周りを見ての印象なんだけども、会社で仕事できる人ほど、投資で損しがちな気がする。
その理由を考えてみると、投資で必要とされる素質と、会社で求められる素質が真逆なことにあるのではないかと思った。

投資向きの性格とは

相場というのは、全員が買うとひたすら値段が上がっていく。
ではその波に乗って一緒に買って、みんなが売るときに一緒に売るとどうなるだろうか?
みんなが買っているのをあなたが見つけた時点で、相当の部分まで値段はあがっている。
そこで買うので、実は割高になっている。
そしてみんなが売るときというのは、どういうときだろうか、というと、けしてベストな売り時ではない。
商品の値段が下がってきて、みんな狼狽して売りに出して、値段が下がり、更に皆損失を少しでも減らそうとして急いで売る。

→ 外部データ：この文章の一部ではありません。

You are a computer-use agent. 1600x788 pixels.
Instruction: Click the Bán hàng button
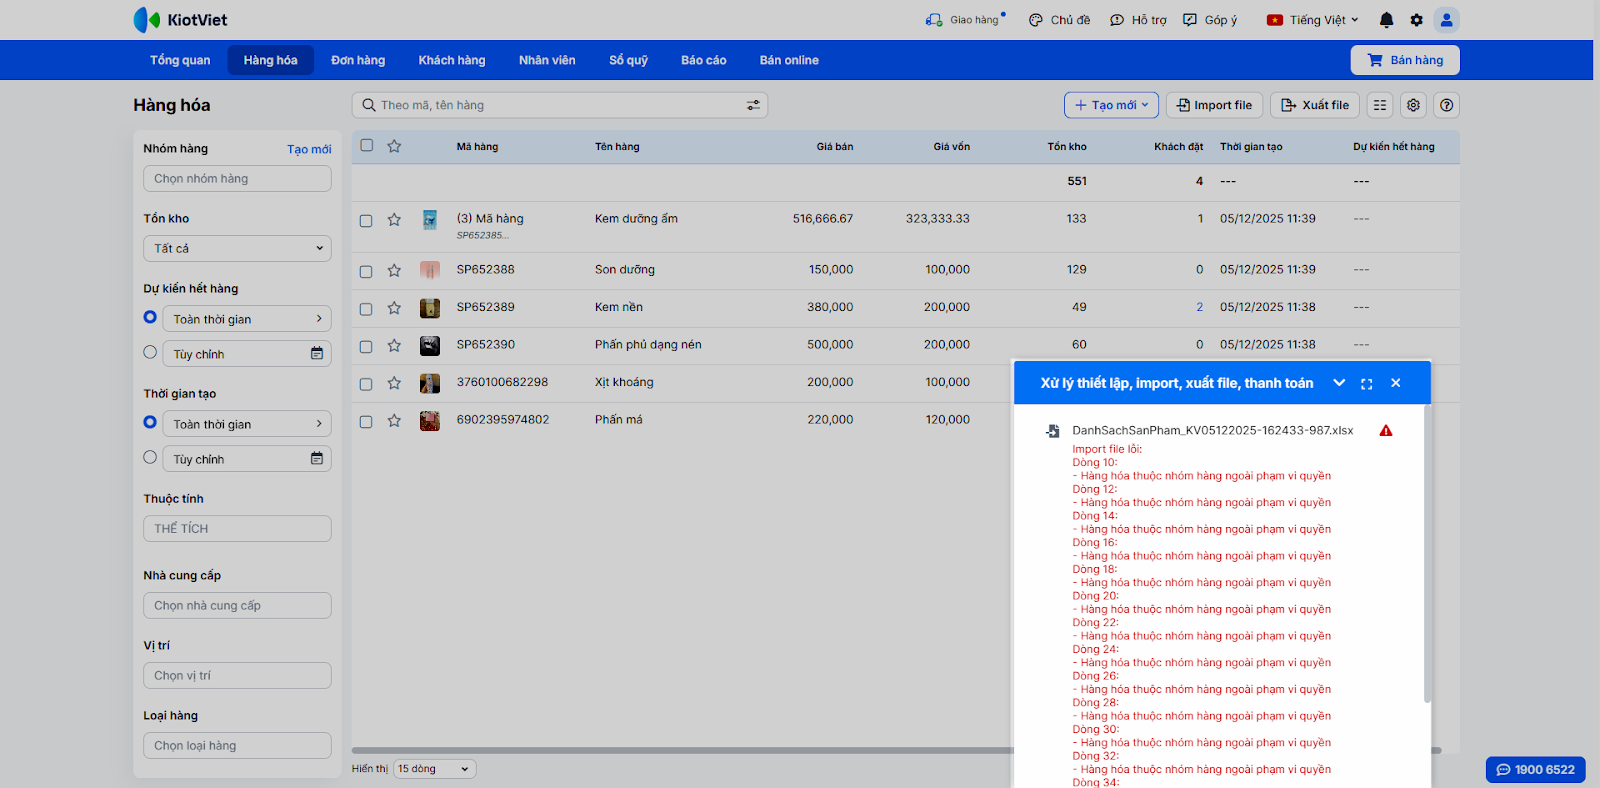pyautogui.click(x=1405, y=60)
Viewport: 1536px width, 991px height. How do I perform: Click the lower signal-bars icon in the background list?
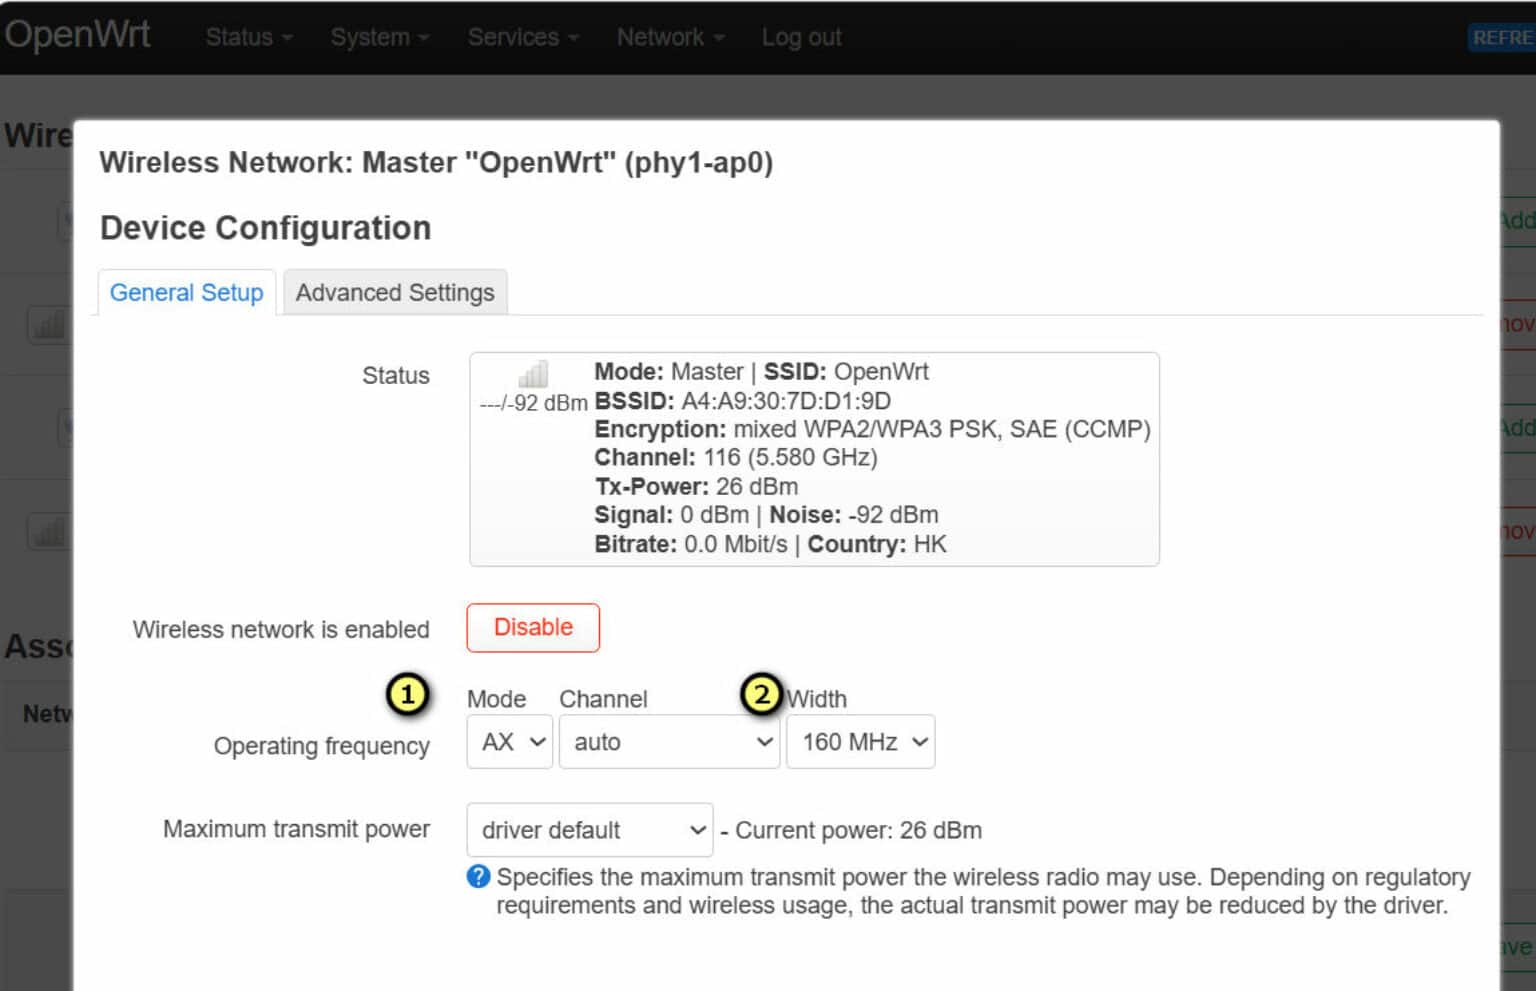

「人の行く裏道に道あり花の山」という相場格言があるように、
みんなが買って値段が上がっているときが売りのチャンスで、
みんなが売って値段が下がっているときが買いのチャンスなのだ。

つまり投資家向きの性格というのは、大衆と真逆のことができる人間ということになる。
みんなが右に行っているときに左、左へ行っているときに右に行けること。
優れた投資家は、性格がひねくれていたり、社会性がなかったりする場合が多いのはそういうわけなのだろう。
ニートが株投資はじめて個人投資家として大成するのも、理由がないわけではない。

周りがどう動いていようと、自分の相場観を信じて金を張れることが重要となる。

会社員向きの性格とは

反対に、会社員として評価が高い人というのは、みんなが右に行くことに理由付けをしようとする。
そして自分も右に行けばいいと考えがちだ。
人生でそういうヒューリスティックを使って生きて、これまで成功してきた経験があるはずだ。
それはもう習性になっていて、意識してもなかなか抜けない。
皆が買って、値段がぐんぐん上がっているのに乗り遅れている自分を客観的に見てしまう。
取り残されたような気持ちになる。
追いかけなきゃ、と思う。

旅行に行くと、とりあえず行列ができているスポットには並んでしまう。
行列は人気の証拠で、人気は実力の証拠だというのが、今までの人生だったから。

そういう行動をしていれば、会社が潰れるとか、国全体が滅ぶとか、
組織全体がダメにならない限りは、組織の中で活躍ができる。
けれど投資では勝てない。

もちろん会社でも評価されるし、投資も勝ってる人もいるが、そういう人は切り替えが上手いんだろう。